Oleh: Firdaus Arifin, Dosen Fakultas Hukum Universitas Pasundan (Permenpora)
BANDUNG, WWW.PASJABAR.COM – Penerbitan Peraturan Menteri Pemuda dan Olahraga (Permenpora) Nomor 14 Tahun 2024 tentang Standar Pengelolaan Organisasi Olahraga Lingkup Olahraga Prestasi telah memicu diskusi hangat di berbagai kalangan, mulai dari pakar hukum, pengurus organisasi olahraga, hingga masyarakat luas. Regulasi ini, yang semestinya menjadi landasan bagi tata kelola organisasi olahraga yang profesional dan transparan, justru dianggap melahirkan risiko baru: mengurangi independensi organisasi olahraga serta membuka ruang bagi intervensi pemerintah yang berlebihan.
Kritik terhadap Permenpora ini tidak hanya menyasar substansinya, tetapi juga proses pembentukannya yang dinilai kurang inklusif.
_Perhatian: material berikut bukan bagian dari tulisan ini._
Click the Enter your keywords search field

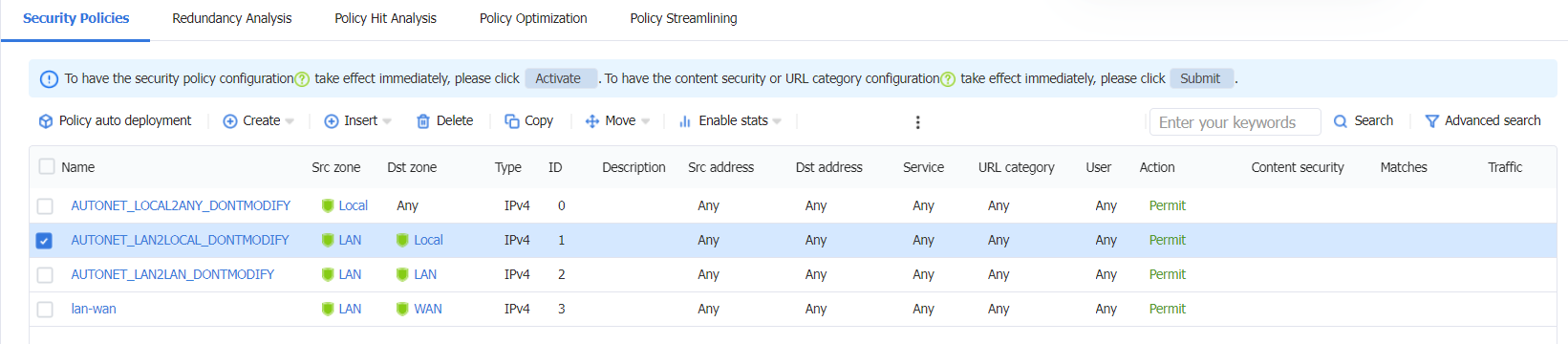[x=1235, y=122]
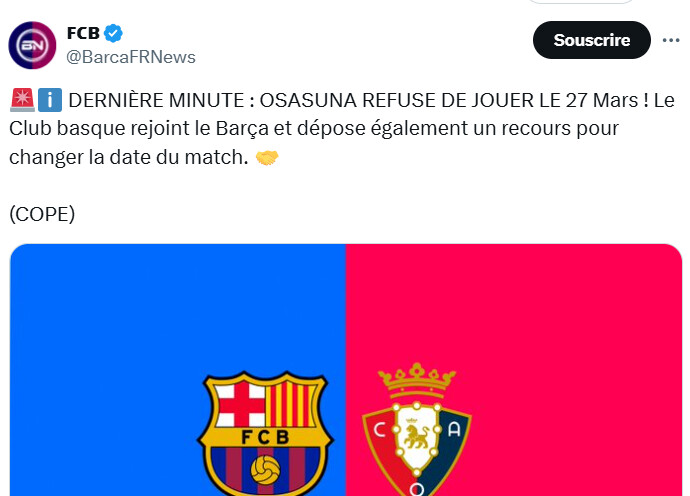Open the BN profile avatar
This screenshot has height=496, width=690.
click(33, 45)
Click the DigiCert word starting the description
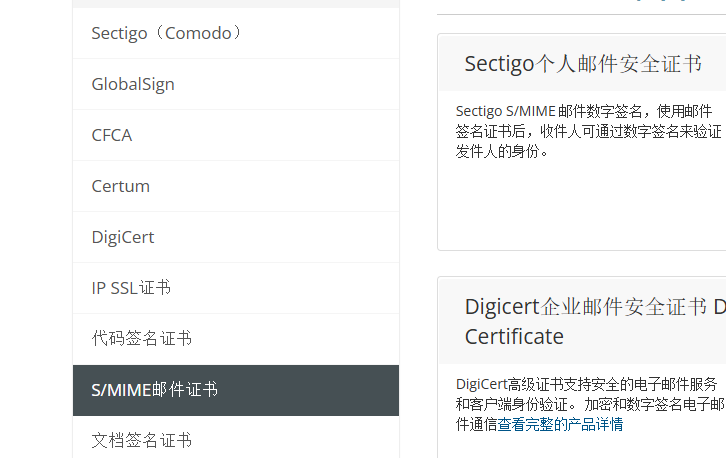This screenshot has height=458, width=726. pos(482,384)

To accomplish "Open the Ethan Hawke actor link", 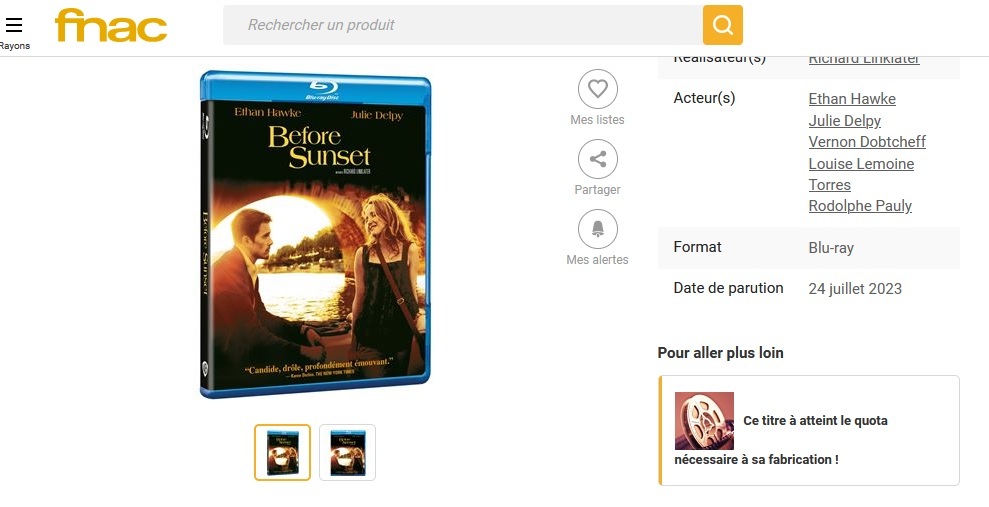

Dengan berbagai persoalan yang mengemuka, penting untuk menganalisis regulasi ini dari sudut pandang legalitas, substansi, serta implikasi praktisnya.
Legalitas
Sebagai sebuah produk hukum, Permenpora Nomor 14 Tahun 2024 harus tunduk pada hierarki peraturan perundang-undangan yang diatur dalam Pasal 7 UU Nomor 12 Tahun 2011 tentang Pembentukan Peraturan Perundang-undangan. Dalam hierarki tersebut, peraturan menteri menempati posisi yang lebih rendah dibandingkan undang-undang, sehingga tidak boleh mengatur hal-hal yang bertentangan dengan regulasi di atasnya.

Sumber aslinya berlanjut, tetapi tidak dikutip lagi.